I drove up to Riverview Park on the North Side to go for a late-afternoon jog. As I got out of my car, a man on a bike with what appeared to be some kind of quasi-mullet passed me and said, "hey, you're looking good." I didn't really understand what he said until after he had passed, so I waved and nodded. So I guess I confirmed the fact that I looked good or communicated to him that he was also looking good. I'm not sure what I communicated, but things were certainly not "looking good." So I started jogging. I've never been to Riverview Park, so the run was a bit of a gamble. At one point I was pretty deep into the trail and I came to a three-way intersection. So I slowed down and swung out to look at the signs to see if one had directions back to the park entrance, when who should pull up behind me but Bike Man. He shouted something to me, but I had my ipod on, so I paused it and asked him what he wanted. He waved me over. "Do you like to talk and work out?"

"Uh, not usually."

(I especially don't enjoy being gawked at or hit on while working out; besides the obvious creepiness-factor, I don't care to draw any extra attention to my running style, which has been described as "like a T-Rex")

"Well, can I meet you at your car or at the playground after your workout?"

(YIIKES. Lifetime movie scene?)

"No, I have to go somewhere after this."

(Luckily he did not ask a follow-up question, because I had nowhere to go and my brain was tired and sure to produce an unrealistic and terrible lie, like to a Memorial Day Picnic or to the barber's.)

"Do you come here a lot?"

(Nice use of the classic pick-up line in an untraditional setting. Kudos, Bike Man.)

"Uh, sometimes on the weekends."

(This was actually a lie; I've never been to Riverview Park and I have no plans to go back in the immediate future.)

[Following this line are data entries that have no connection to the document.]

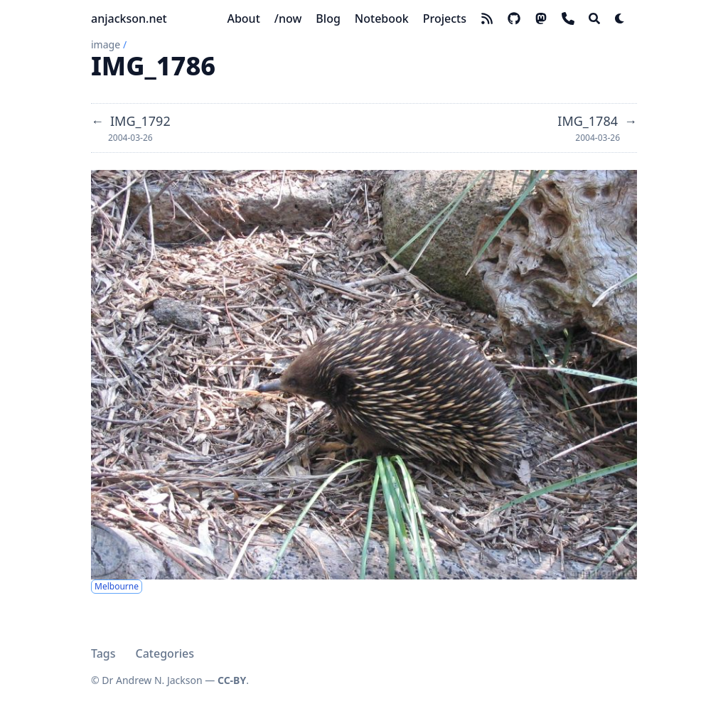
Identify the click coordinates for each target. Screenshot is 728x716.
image (105, 44)
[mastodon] (541, 18)
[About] (243, 18)
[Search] (594, 18)
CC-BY (232, 680)
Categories (165, 653)
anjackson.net (129, 18)
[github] (514, 18)
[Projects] (444, 18)
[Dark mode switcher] (620, 18)
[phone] (568, 18)
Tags (103, 653)
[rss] (487, 18)
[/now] (288, 18)
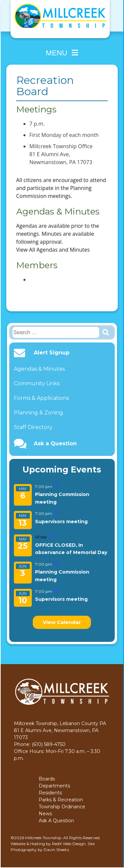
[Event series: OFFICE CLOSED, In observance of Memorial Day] (51, 537)
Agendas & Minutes (39, 369)
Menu (62, 53)
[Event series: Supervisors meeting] (56, 513)
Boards (47, 779)
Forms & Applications (41, 398)
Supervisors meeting (61, 522)
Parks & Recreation (61, 800)
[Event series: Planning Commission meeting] (56, 487)
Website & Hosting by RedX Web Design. (48, 843)
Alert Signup (51, 353)
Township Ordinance (62, 807)
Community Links (37, 383)
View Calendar (62, 622)
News (45, 813)
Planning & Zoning (38, 412)
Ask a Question (55, 443)
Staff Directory (33, 427)
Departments (54, 786)
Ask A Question (56, 820)
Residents (50, 793)
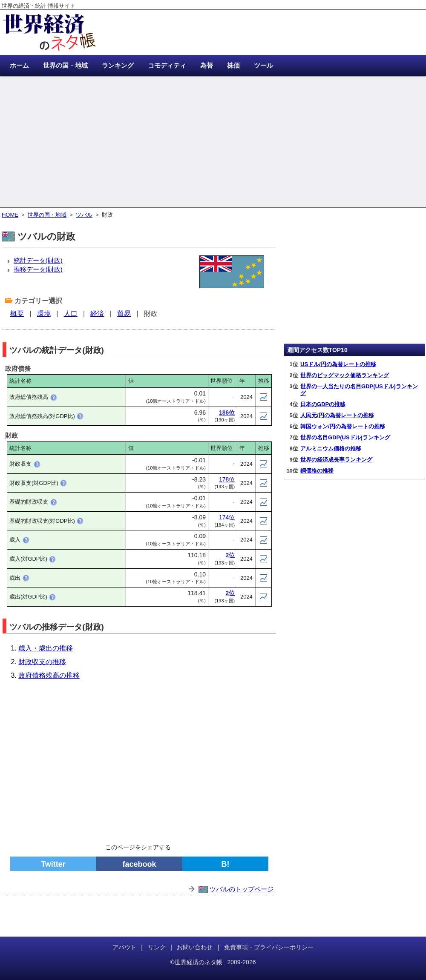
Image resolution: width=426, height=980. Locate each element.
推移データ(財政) (38, 269)
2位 (230, 555)
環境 (44, 313)
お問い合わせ (195, 947)
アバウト (124, 947)
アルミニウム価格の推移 (331, 448)
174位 (227, 517)
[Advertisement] (213, 143)
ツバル (84, 215)
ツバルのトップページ (242, 889)
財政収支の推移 (42, 662)
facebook (139, 864)
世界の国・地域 (47, 215)
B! (225, 864)
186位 (227, 413)
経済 (97, 313)
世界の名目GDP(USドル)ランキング (345, 437)
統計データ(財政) (38, 260)
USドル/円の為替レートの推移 (338, 364)
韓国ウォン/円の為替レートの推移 (343, 426)
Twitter (53, 864)
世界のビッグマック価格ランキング (345, 375)
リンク (157, 947)
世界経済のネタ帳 (199, 962)
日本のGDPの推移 (323, 404)
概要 (17, 313)
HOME (10, 215)
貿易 (124, 313)
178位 (227, 479)
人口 (71, 313)
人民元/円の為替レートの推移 (337, 415)
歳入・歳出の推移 (46, 648)
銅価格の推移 (317, 470)
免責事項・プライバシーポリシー (269, 947)
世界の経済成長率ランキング (336, 459)
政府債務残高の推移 (49, 675)
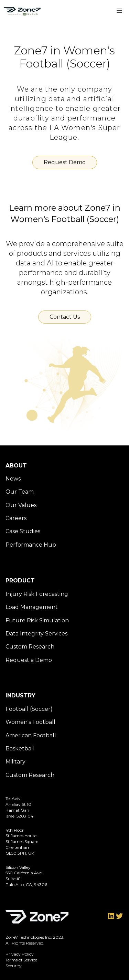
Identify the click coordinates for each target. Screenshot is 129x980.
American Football (30, 735)
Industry (20, 695)
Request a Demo (29, 660)
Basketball (20, 748)
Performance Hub (30, 544)
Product (20, 581)
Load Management (32, 607)
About (16, 465)
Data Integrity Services (36, 633)
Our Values (21, 505)
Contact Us (65, 317)
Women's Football (30, 722)
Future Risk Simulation (37, 620)
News (13, 479)
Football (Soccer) (29, 709)
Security (13, 966)
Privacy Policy (19, 954)
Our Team (19, 492)
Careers (16, 518)
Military (15, 761)
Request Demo (65, 162)
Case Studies (23, 531)
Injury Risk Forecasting (37, 594)
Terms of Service (21, 960)
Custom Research (30, 646)
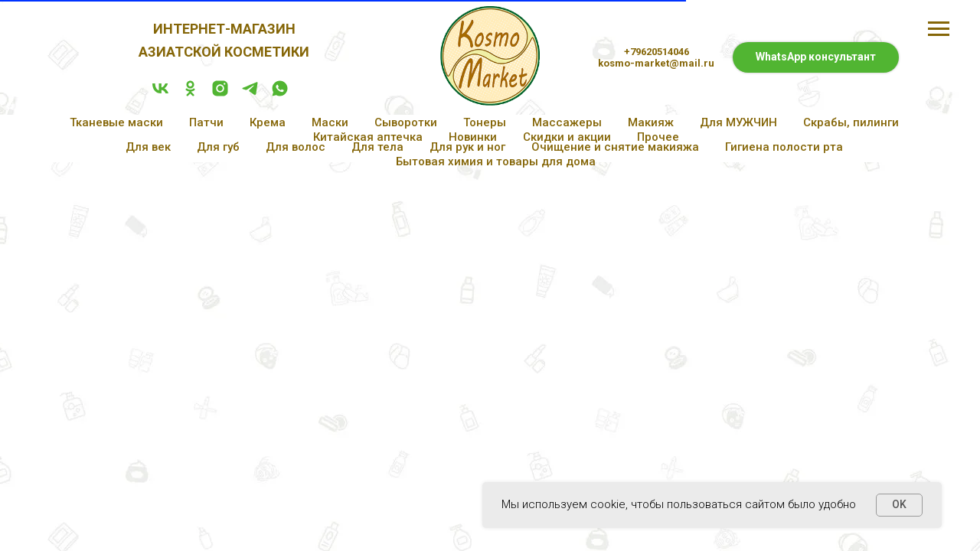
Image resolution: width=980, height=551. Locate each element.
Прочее (658, 137)
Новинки (472, 137)
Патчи (206, 122)
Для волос (296, 147)
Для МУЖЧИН (738, 122)
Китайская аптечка (368, 137)
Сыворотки (406, 122)
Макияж (651, 122)
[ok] (190, 93)
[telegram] (250, 93)
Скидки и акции (567, 137)
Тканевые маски (116, 122)
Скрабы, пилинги (851, 122)
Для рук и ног (467, 147)
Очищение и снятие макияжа (615, 147)
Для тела (377, 147)
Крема (267, 122)
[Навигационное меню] (939, 29)
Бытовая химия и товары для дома (495, 161)
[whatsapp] (279, 93)
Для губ (218, 147)
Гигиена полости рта (784, 147)
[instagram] (220, 93)
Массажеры (567, 122)
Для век (148, 147)
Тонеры (485, 122)
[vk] (160, 93)
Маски (330, 122)
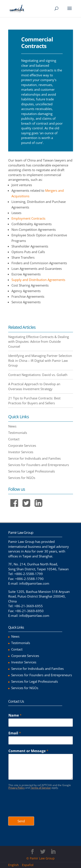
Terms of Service (41, 787)
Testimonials (18, 432)
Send (21, 821)
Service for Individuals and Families (34, 458)
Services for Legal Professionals (32, 471)
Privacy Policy (17, 787)
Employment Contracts (28, 218)
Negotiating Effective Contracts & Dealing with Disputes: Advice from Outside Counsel (38, 341)
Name (15, 715)
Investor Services (21, 452)
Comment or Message (28, 751)
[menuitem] (15, 865)
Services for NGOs (22, 477)
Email (15, 733)
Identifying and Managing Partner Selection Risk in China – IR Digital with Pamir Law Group (40, 360)
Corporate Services (22, 445)
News (12, 426)
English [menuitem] (13, 865)
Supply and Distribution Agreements (38, 280)
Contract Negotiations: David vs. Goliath (38, 375)
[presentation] (41, 809)
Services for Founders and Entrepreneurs (38, 465)
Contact (14, 439)
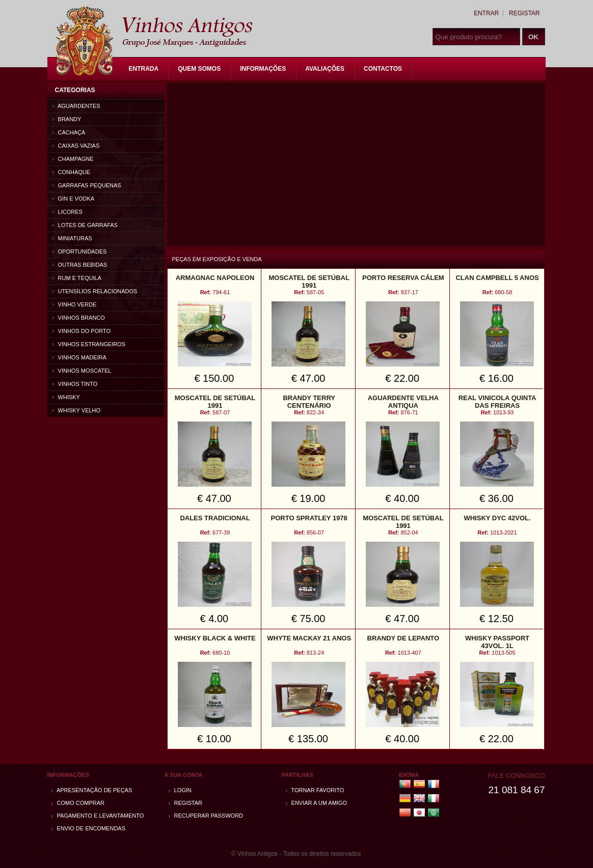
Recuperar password (206, 816)
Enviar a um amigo (316, 803)
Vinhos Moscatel (82, 371)
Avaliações (325, 69)
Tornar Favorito (315, 790)
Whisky (66, 397)
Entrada (144, 69)
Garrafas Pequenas (87, 185)
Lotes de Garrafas (85, 225)
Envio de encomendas (89, 828)
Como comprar (78, 803)
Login (180, 790)
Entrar (486, 13)
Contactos (383, 69)
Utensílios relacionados (95, 291)
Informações (263, 69)
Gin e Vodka (73, 199)
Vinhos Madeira (79, 357)
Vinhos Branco (78, 318)
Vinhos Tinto (75, 384)
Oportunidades (79, 251)
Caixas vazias (76, 146)
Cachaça (69, 132)
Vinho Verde (74, 304)
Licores (67, 212)
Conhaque (71, 172)
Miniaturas (72, 238)
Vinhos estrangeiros (89, 344)
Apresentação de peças (92, 790)
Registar (524, 13)
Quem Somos (199, 69)
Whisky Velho (76, 410)
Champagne (73, 159)
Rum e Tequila (77, 278)
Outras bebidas (80, 265)
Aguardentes (76, 106)
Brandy (67, 119)
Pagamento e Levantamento (98, 816)
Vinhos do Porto (82, 331)
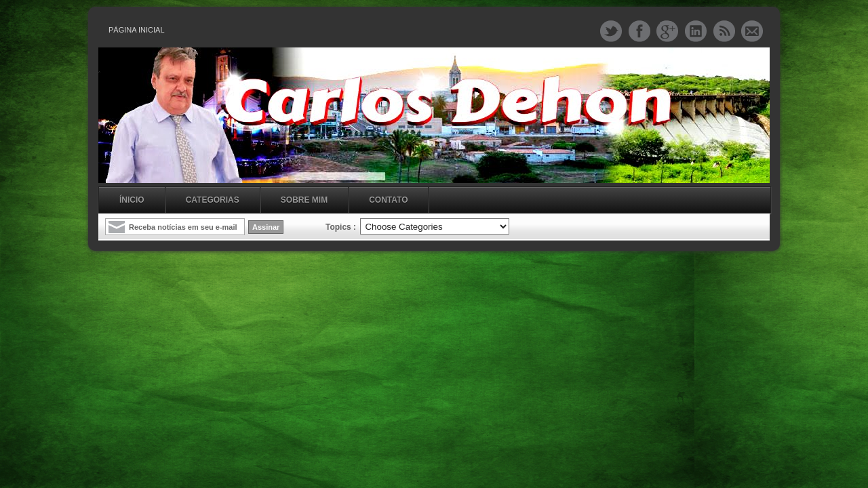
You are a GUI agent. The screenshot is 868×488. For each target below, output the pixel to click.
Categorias (212, 200)
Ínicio (132, 200)
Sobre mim (304, 200)
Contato (388, 200)
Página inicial (136, 30)
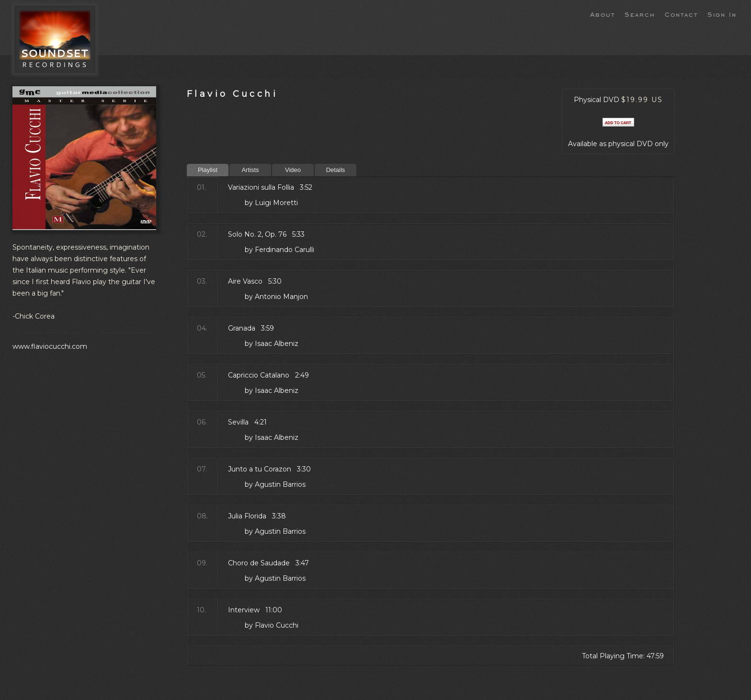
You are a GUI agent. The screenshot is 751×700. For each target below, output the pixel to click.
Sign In (722, 14)
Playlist (207, 170)
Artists (250, 170)
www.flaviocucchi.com (50, 346)
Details (336, 170)
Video (293, 170)
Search (640, 14)
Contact (681, 14)
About (603, 14)
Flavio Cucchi (232, 93)
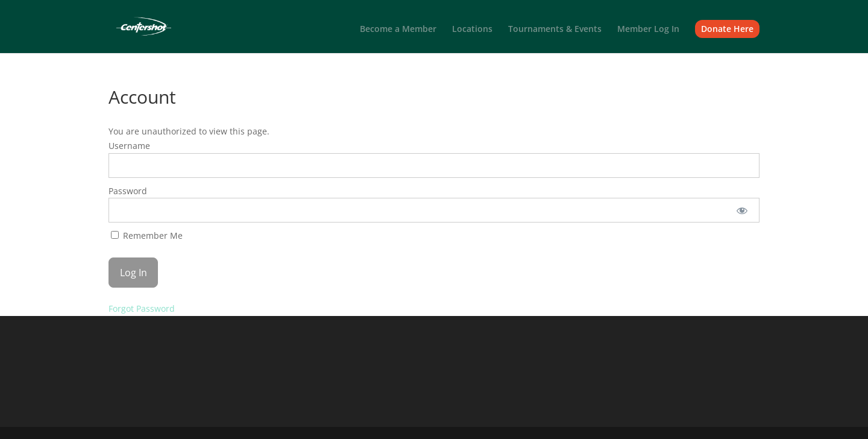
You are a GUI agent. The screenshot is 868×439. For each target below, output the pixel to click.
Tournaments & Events (555, 30)
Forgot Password (142, 308)
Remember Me (146, 235)
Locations (472, 30)
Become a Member (398, 30)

"When do you usually come here?"

(I haven't mentioned it before but Bike Man had long, long, questionably-mulleted hair in a ponytail and was wearing full biking attire.)

"Oh, on the weekends...sometimes"

(This may seem like I was playing into Bike Man's hands, but the reality is I don't go to Riverview Park on the weekends and if I would have admitted this, persistant Bike Man surely would have proposed we meet somewhere else.)


"Well, I'm usually here every day between five and six. I just wanted to tell you you're looking good and I'd like to talk to you some more."

"Thanks. Bye. Have a good workout."

And then he pedaled away and I ran up a HUGE hill. Riverview Park is actually really nice and I'd recommend it to any joggers or park-goers. It's also home to the Allegheny Observatory, and although I've been to the observatory before, it still suprised me by being there. I don't remember it being in a park. I just remember going for Astronomy class and not being able to see anything cool because there was poor visibility or something.

A few other things:

1. I love all of the Penguins. I want to bake them all protein-infused brownies and scratch their beards. Also, Gonchar kind of looks like my boyfriend, so by the transitive property, I like my boyfriend more now. He is benefiting from Gonchar's awesomeness.

2. Is anybody else heartbroken on hearing the allegations that Bill Murray abused his wife? I hope they're proven false, because I love Bill Murray more than I love the Penguins. I used to want to bake him magic green Slimer brownies and serve him tall cool glasses of Ecto Cooler and scratch his beard.